Take time to smell the wild roses

The nondescript bushes are overlooked 11 months of the year on Whidbey Island, but in June the flowers pop out and suddenly we’re decorated with wild roses.

The nondescript bushes are overlooked 11 months of the year on Whidbey Island, but in June the flowers pop out and suddenly we’re decorated with wild roses.

There are several varieties, with the Nootka rose being dominant on Whidbey. And they’re hardly scarce, lining almost every roadside, trail and fence line that’s exposed to the sun. But their abundance makes them no less treasured by the people who know them.

“I love these things, this is what life is all about,” said Melissa Duffy, a naturalist educator who lives in Oak Harbor, where she helped save the post off Garry oak and oversees the native plant garden beneath the beloved tree.

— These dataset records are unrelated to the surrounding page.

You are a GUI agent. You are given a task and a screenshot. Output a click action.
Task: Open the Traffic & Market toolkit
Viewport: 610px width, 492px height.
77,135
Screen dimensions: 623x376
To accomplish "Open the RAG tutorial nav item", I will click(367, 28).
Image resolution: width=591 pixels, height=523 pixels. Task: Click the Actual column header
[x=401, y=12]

Well versed in the lore of native plants, Duffy can reel off many uses for the wild rose, some popularized by Native Americans before European settlers arrived.

“They’re edible and they’re beautiful,” Duffy said. Natives used the branches to line storage pits and to lay over fire pits and around food so it wouldn’t scorch.

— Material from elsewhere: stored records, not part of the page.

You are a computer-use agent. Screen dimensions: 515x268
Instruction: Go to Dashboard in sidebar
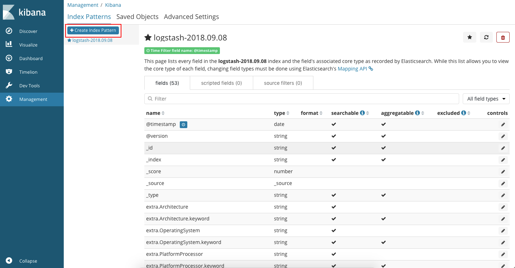click(30, 58)
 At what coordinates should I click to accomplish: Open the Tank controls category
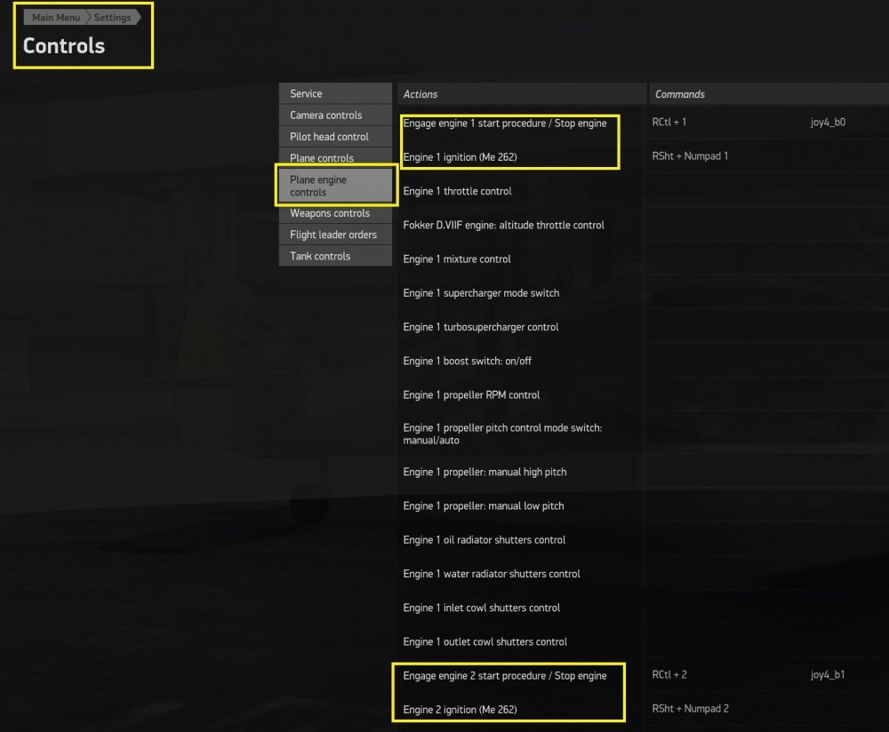[335, 256]
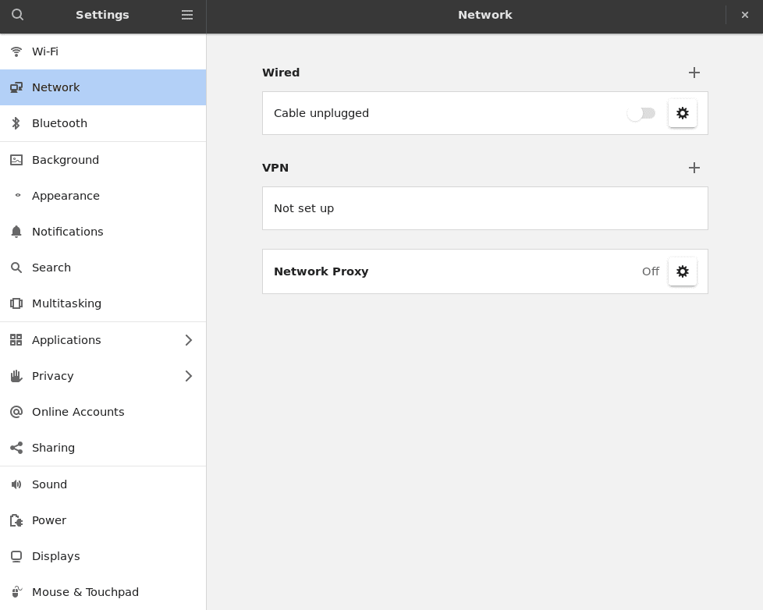This screenshot has height=610, width=763.
Task: Click the search icon in Settings header
Action: (x=17, y=15)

In the spring, the new shoots are edible. The best known edible parts are the rose hips, the area where the petals were located after they fall off.

“This is where the seeds are stored and it is a bright red in color,” Duffy said. “In the fall after the first frost these become sweeter and the contain Vitamin C and are good to eat.”

The rose hips can also be made into tasty jam and jelly, as well as various beauty and health products. “Rose hips prevent the runs,” Duffy said.

For eager rose nibblers, there’s no need to wait until fall. You can eat the flowers now. They taste as they smell, like a delicate natural rose. They’re known to be calming when sprinkled in the bath water.

This year’s flowers are fading fast, but it’s not to late to take some time to smell the roses.

“They’re relaxing, calming and good four the soul, and it’s free,” Duffy said.